On 22 October the transfer of patients to CHUM was completed.

chum 11 credit jeangagnon

chum 11 credit jeangagnon

Source: Wikimedia user JeanGagnon

One of the most complex hospital jobs in the world was fully complete and operational, with 772 beds in single rooms, 39 operating theatres, 66 intensive care beds and 22 storeys.

At this point, CSM moved to minimise its risk on the rest of the scheme. As part of the contract, CSM was signed up to demolish the old St Luc hospital and construct new adminsiterial and outpatient offices.

Within weeks it had entered discussions with local contractor Pomerleau to assist with the delivery of this second phase. By last December, CSM had handed over complete control of phase two, in a contract worth £235m.

However, despite being able to hand over the delivery of the second phase, Laing O’Rourke’s relationship with CHUM is not quite over yet.

While the CSM team has been stripped back, Laing O’Rourke is still keeping one of its senior people – former Australia programme director Chris Wilkinson – in Canada to monitor the handover and delivery of phase two.

And then there are the legacies of phase one. 

The majority of claims against CSM have been dealt with and new claims have all but stopped. There has only been one since the end of January.

Laing O’Rourke still faces some significant claims from subcontractors. These include a CAD$56m claim from M&E contractor Reko, part of claims lodged back in 2016, while services provider Regulvar also has seven claims totalling more than CAD$14m.

“We are going through normal commercial discussions as on any contract,” says group FD Stewart McIntyre, commenting on the outstanding claims. “The 2017 numbers reflect our assessment of where we will reach an outcome; I am comfortable with what we have done on that, that we will reach a satisfactory conclusion.” 

Fingers burnt

For Laing O’Rourke, the fallout from CHUM is not completely over just yet.

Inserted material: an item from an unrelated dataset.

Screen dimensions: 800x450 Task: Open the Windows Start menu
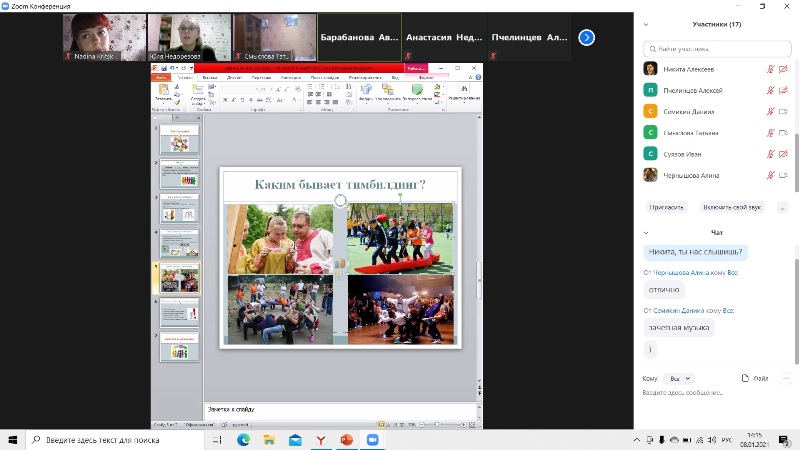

Mr McIntyre admitted future losses are possible on the scheme, but expects that if there are losses they would amount to millions, rather than tens of millions.

The move to contract Pomerleau for phase two will minimise risk and ensure losses cannot balloon like on phase one.

The project has no doubt left a scar on the firm, but the worst now appears to have passed.

“Every known loss at this stage is included in the March 2017 numbers, we do not kick losses down the line,” Mr McIntyre says. “We will be back in profit next year.”